Problem to work on:
Give back, exactly and with nothing else, the lines running from the one that contains "This screenshot has" to the end of the entries below; do not include pictures.

Supplied material below:

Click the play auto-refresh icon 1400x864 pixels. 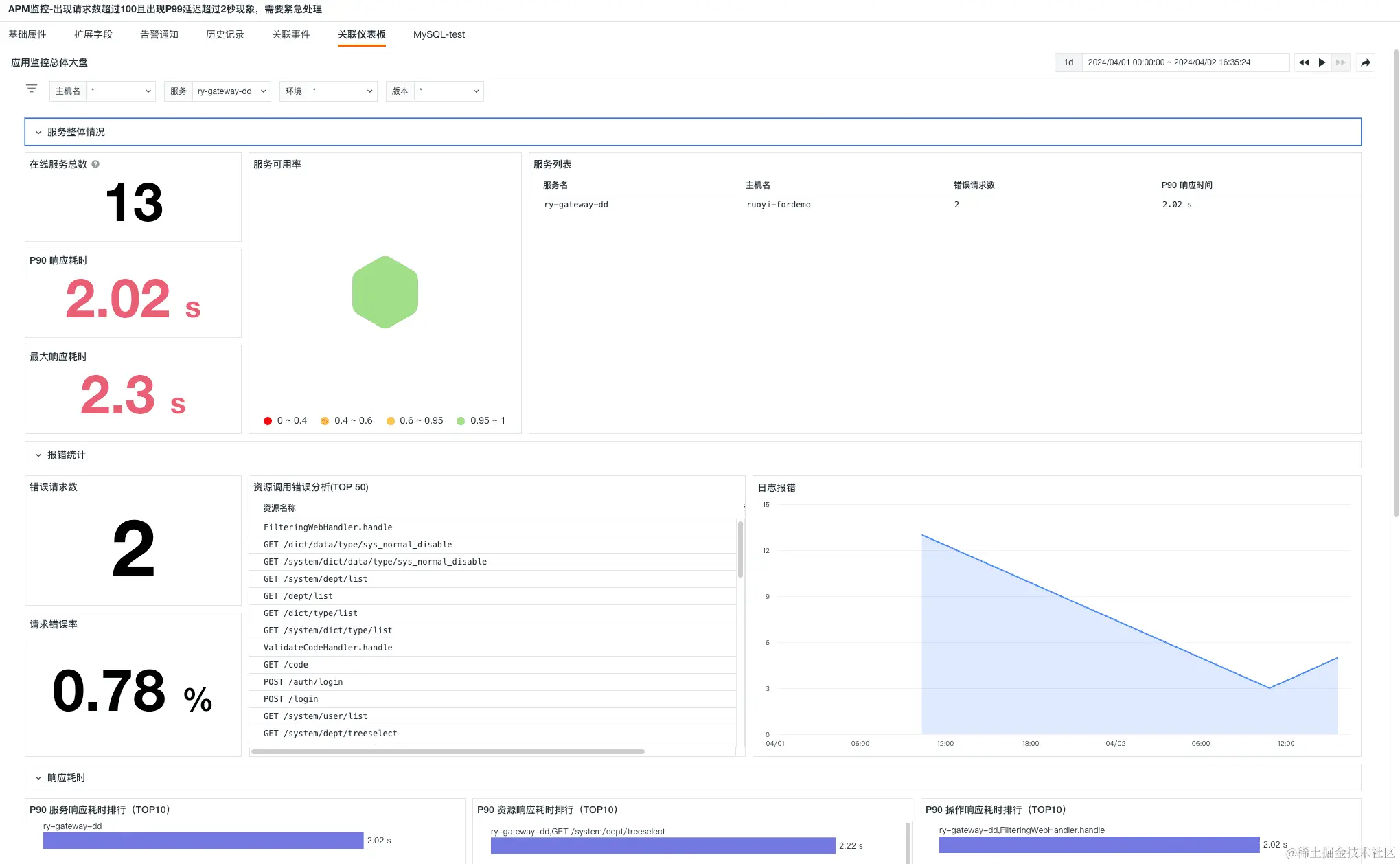click(x=1322, y=62)
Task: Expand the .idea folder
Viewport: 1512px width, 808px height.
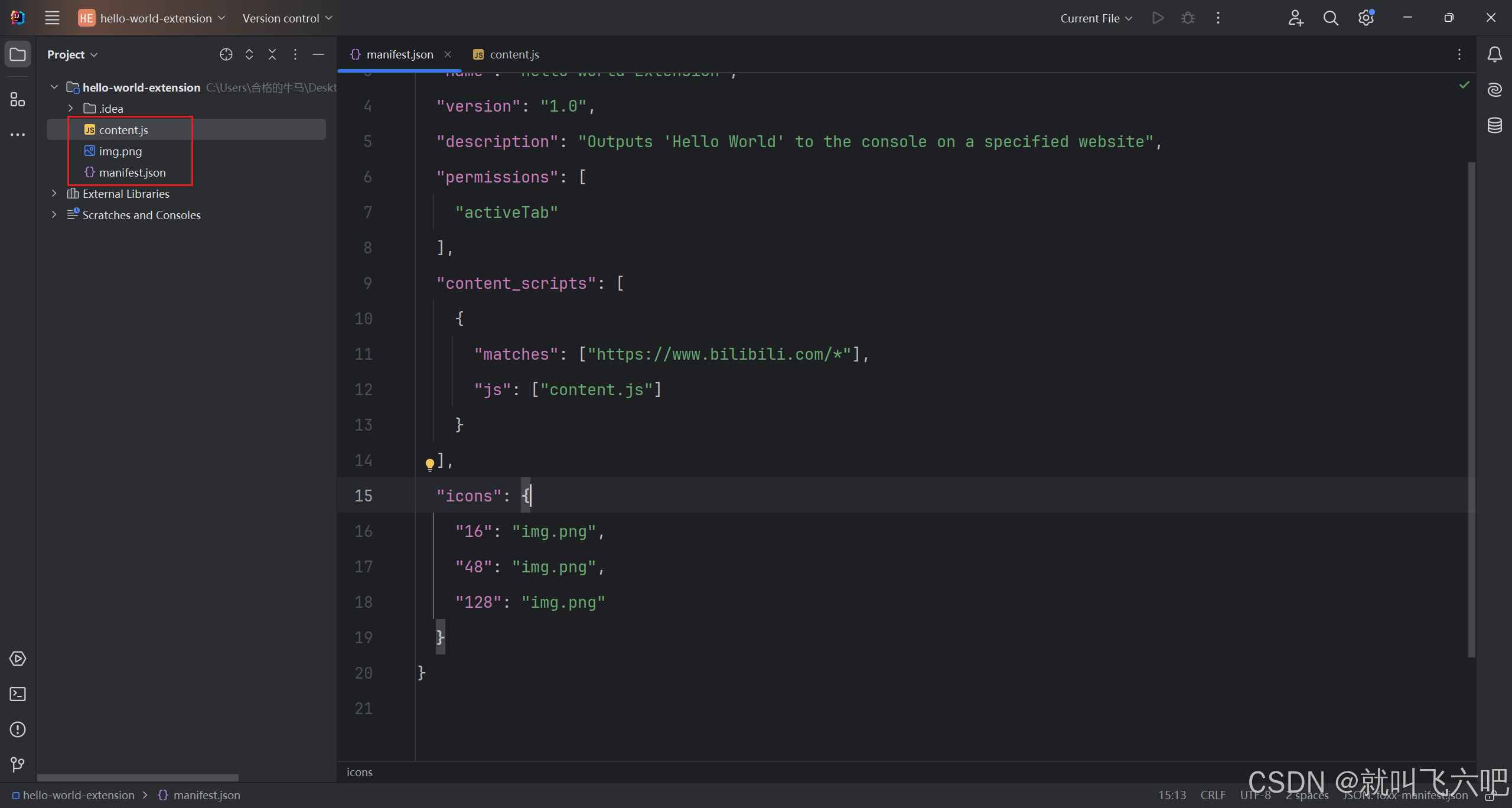Action: pos(71,109)
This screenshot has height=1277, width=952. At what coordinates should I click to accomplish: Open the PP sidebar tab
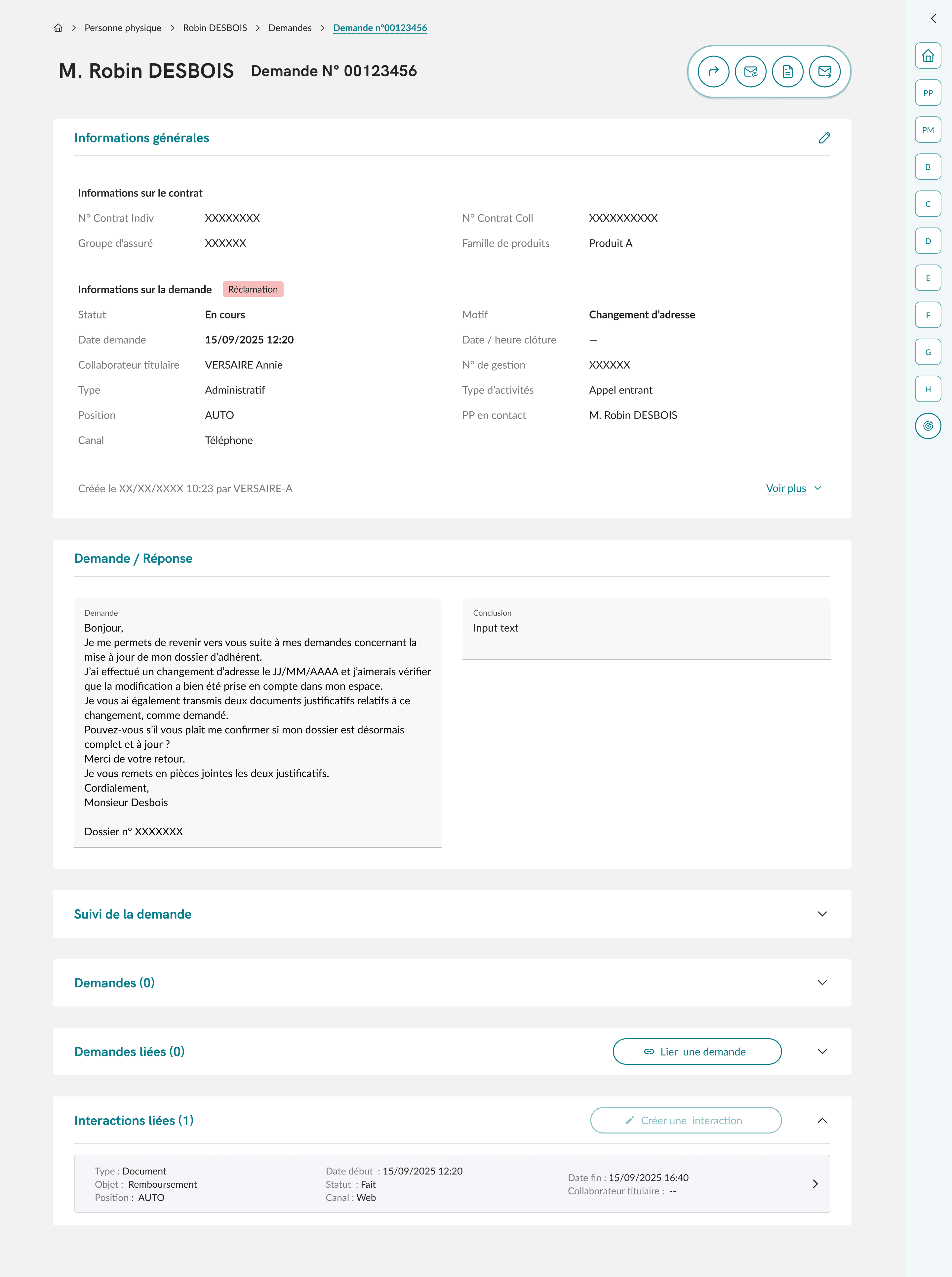(x=927, y=93)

End of Supplied material.

Result for this task:
This screenshot has height=1277, width=952. At what coordinates should I click to accomplish: Open the PP sidebar tab
(x=927, y=93)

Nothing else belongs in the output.